Posted - 2016-11-16← Back to News and Media
Source : Boston Business Journal
Japanese agencies look to South Shore for guidance on home health care
By Jessica Trufant
October 24, 2016
ROCKLAND – As they grapple with caring for an aging population, Japanese health care providers are seeking guidance from their American counterparts who are tackling a similar issue.
More than a dozen Japanese senior-care providers visited South Shore Health System’s home and community care division on Monday to learn about how medical and social services are provided in the community in the United States, keeping patients out of hospitals and facilities and in their homes.
More than 25 percent of Japan’s population is older than 65, and that number is expected to peak at 40 percent by 2060, according to Japan’s 2015 national census. Single-person households account for 32.5 percent of the total households, now making up the largest segment of the population.
The group of Japanese providers visited agencies in California, Washington D.C. and Massachusetts to see how home care is handled.

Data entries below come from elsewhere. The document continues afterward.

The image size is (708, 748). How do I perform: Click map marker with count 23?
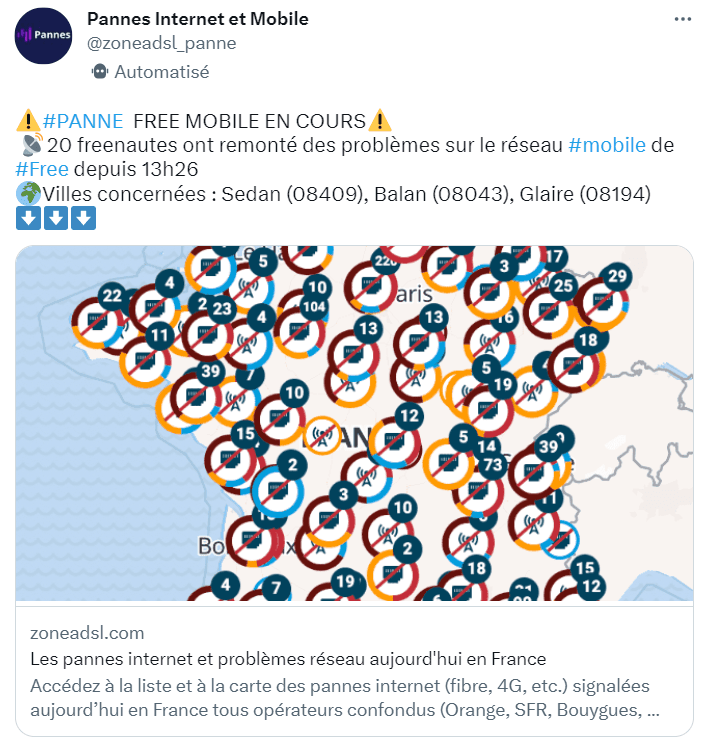222,310
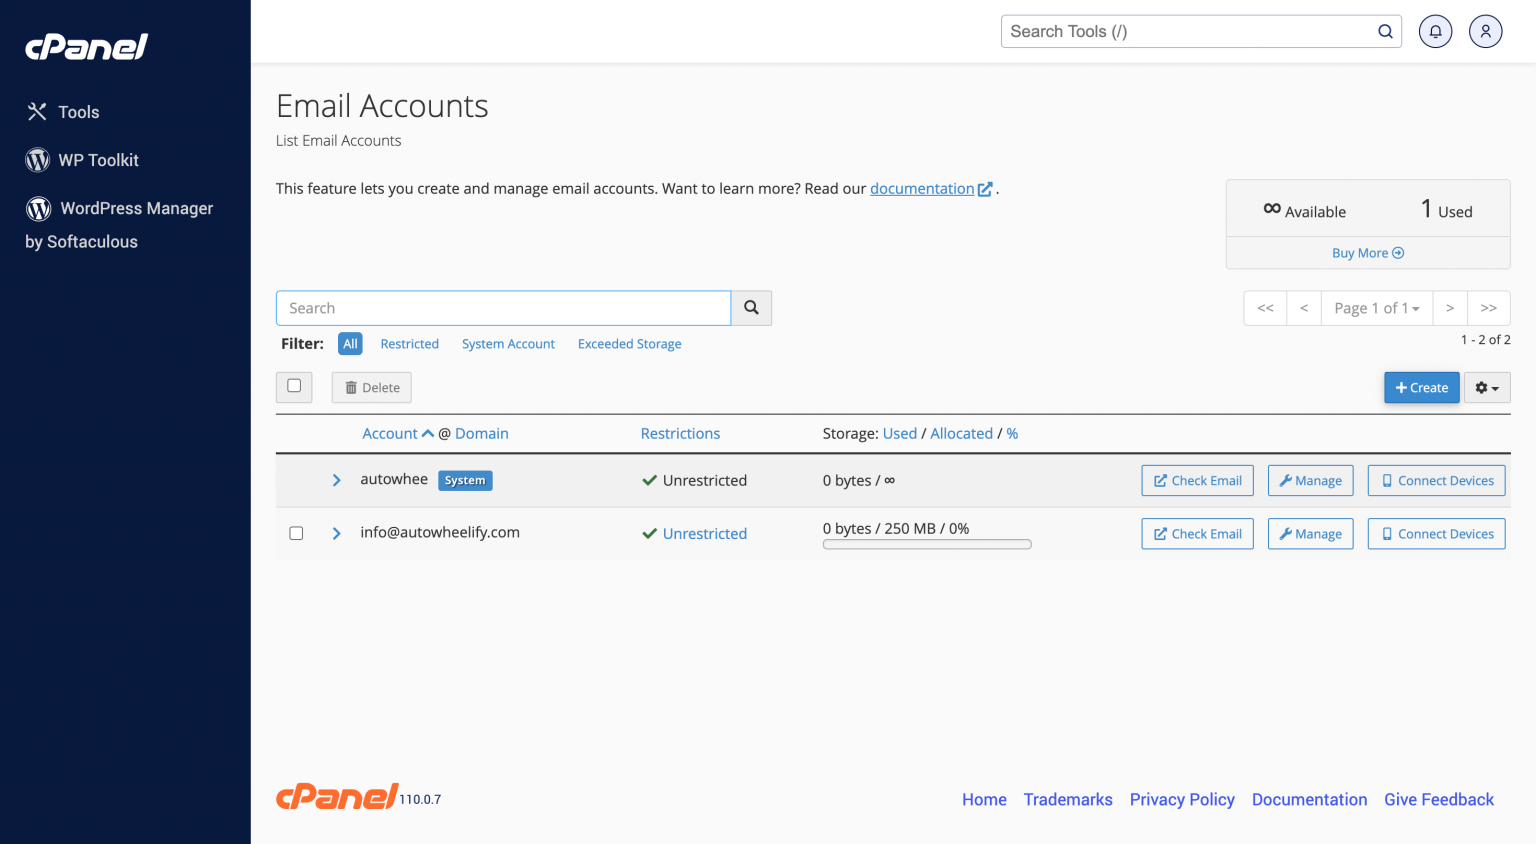
Task: Select the Restricted filter
Action: [x=409, y=343]
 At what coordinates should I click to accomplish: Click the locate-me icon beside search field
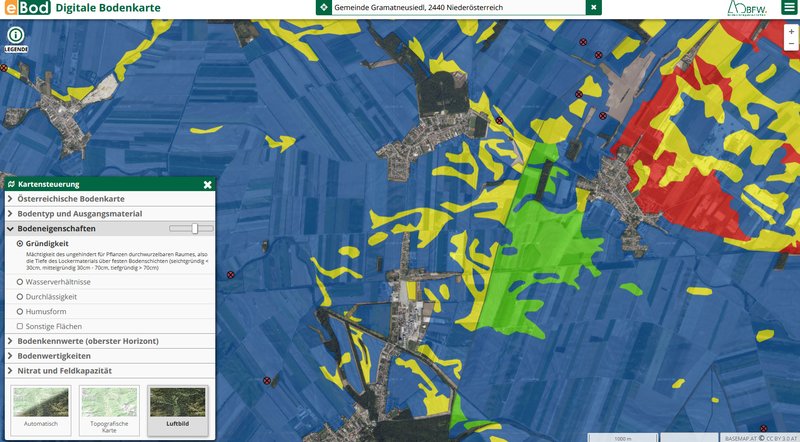(x=323, y=8)
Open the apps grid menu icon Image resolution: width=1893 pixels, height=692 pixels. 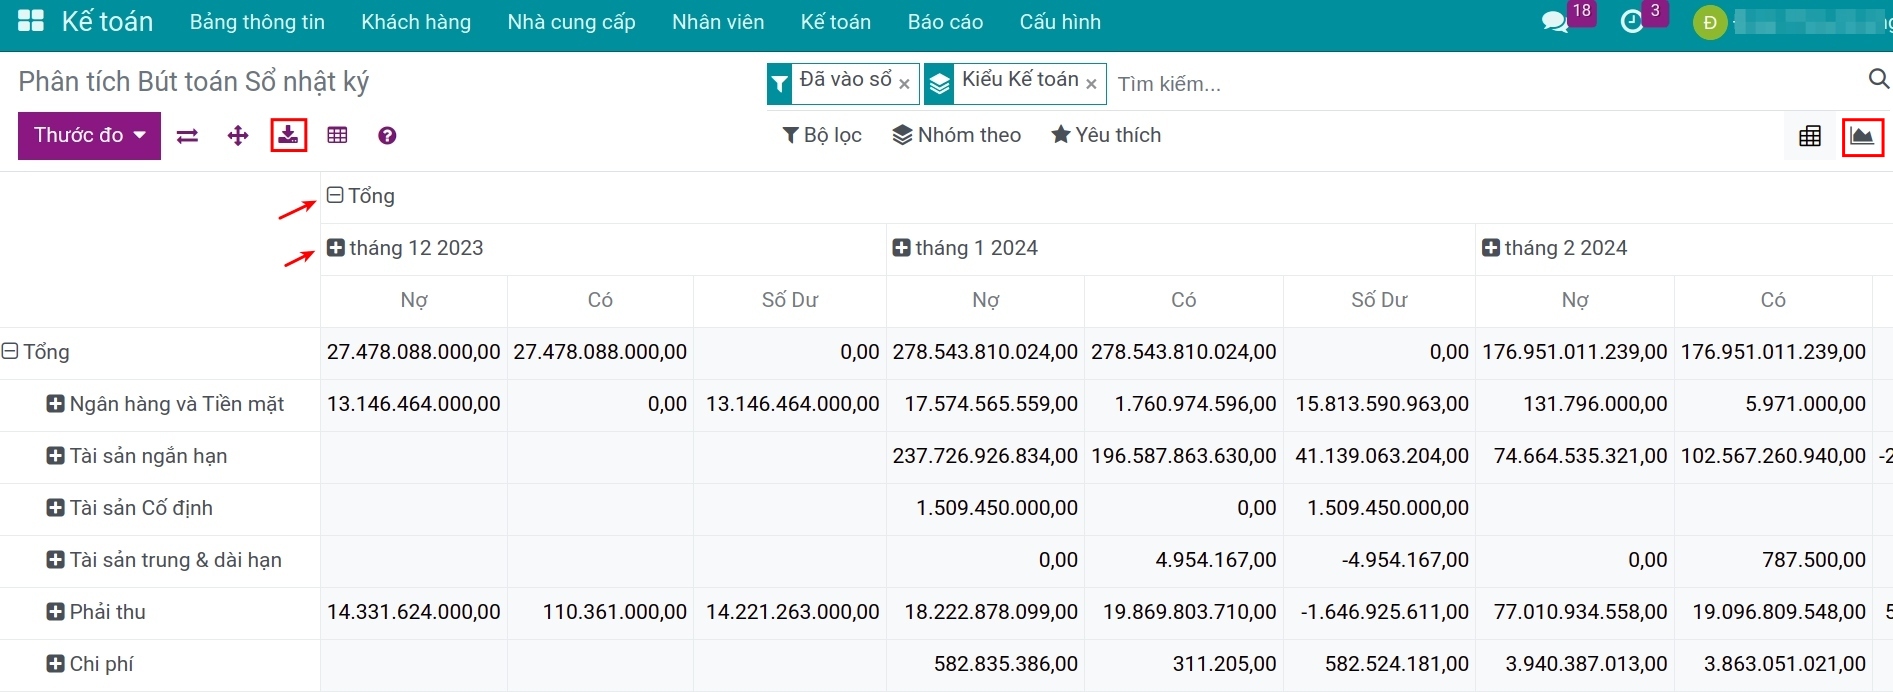31,21
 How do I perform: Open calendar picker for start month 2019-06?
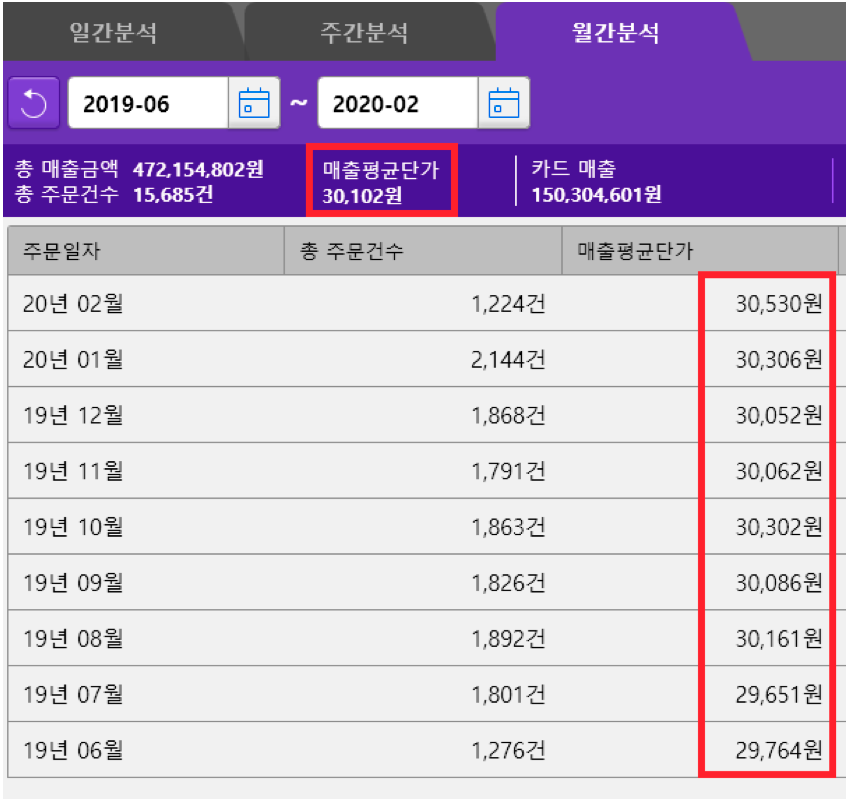coord(254,103)
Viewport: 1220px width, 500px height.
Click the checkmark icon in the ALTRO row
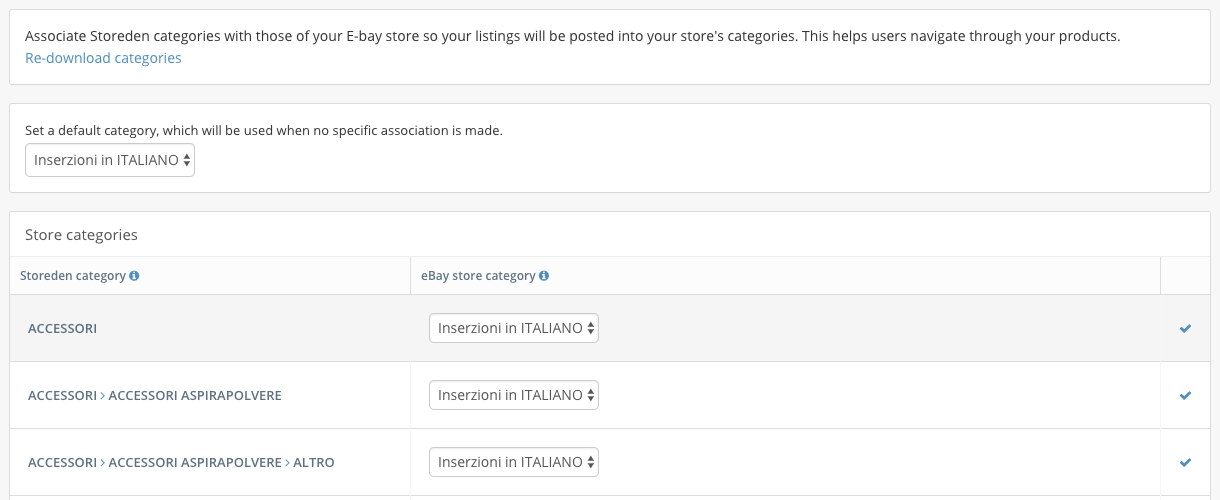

Speaking through an interpreter, Toshikazu Amiya, CEO of the Elderly Press Newspaper, said there is a push for more in-home services in Japan to allow senior citizens to maintain their “dignity and independence.”
Japan has a universal health insurance system, so the high cost of providing care in a hospital setting is a concern as well, Amiya said.
“We want to bring patients back to the community level to reduce the cost of care,” he said through an interpreter.
The group heard from representatives from South Shore Visiting Nurses Association, South Shore Elder Services, Welch Healthcare and Retirement Group, BaneCare South Skilled Nursing and Rehabilitation, Linden Ponds senior living. Two interpreters translated for the visitors, who listened intently and asked questions about funding, health insurance and services.
Amiya said he was impressed by the holistic approach taken by providers to work together on behalf of the patient to ensure they address all health and social concerns, often lowering costs as well.
“Coordination is very important to them, and I was impressed by that,” he said through an interpreter.
Jann Ahern, vice president of home health services for South Shore Health System, explained how the visiting nurse association brings nurses, physical, speech and occupational therapists, social workers, nutritionists and home health aides into the home. She said the average age of patients is 74, and 60 percent are women. She said due to improvements in technology, nurses can deliver advanced care that just a few years ago was only offered in hospital settings.
Rose DiPietro, the system’s president of home and community care, said agencies are also focusing on efficiency to improve services.
“We’re creating new roles to take tasks away from nurses and have other people do these tasks,” she said.
Interpreter Gyoku Matsubara Block translates, as Toshihiko Kawabata, chairman of Kawasho Co., Ltd. of Japan, presents Rose Di Pietro, president of Home and Community Care at South Shore Health System in Rockland with a gift from his native country. The exchange of gifts is a central part of business etiquette in the Japanese culture.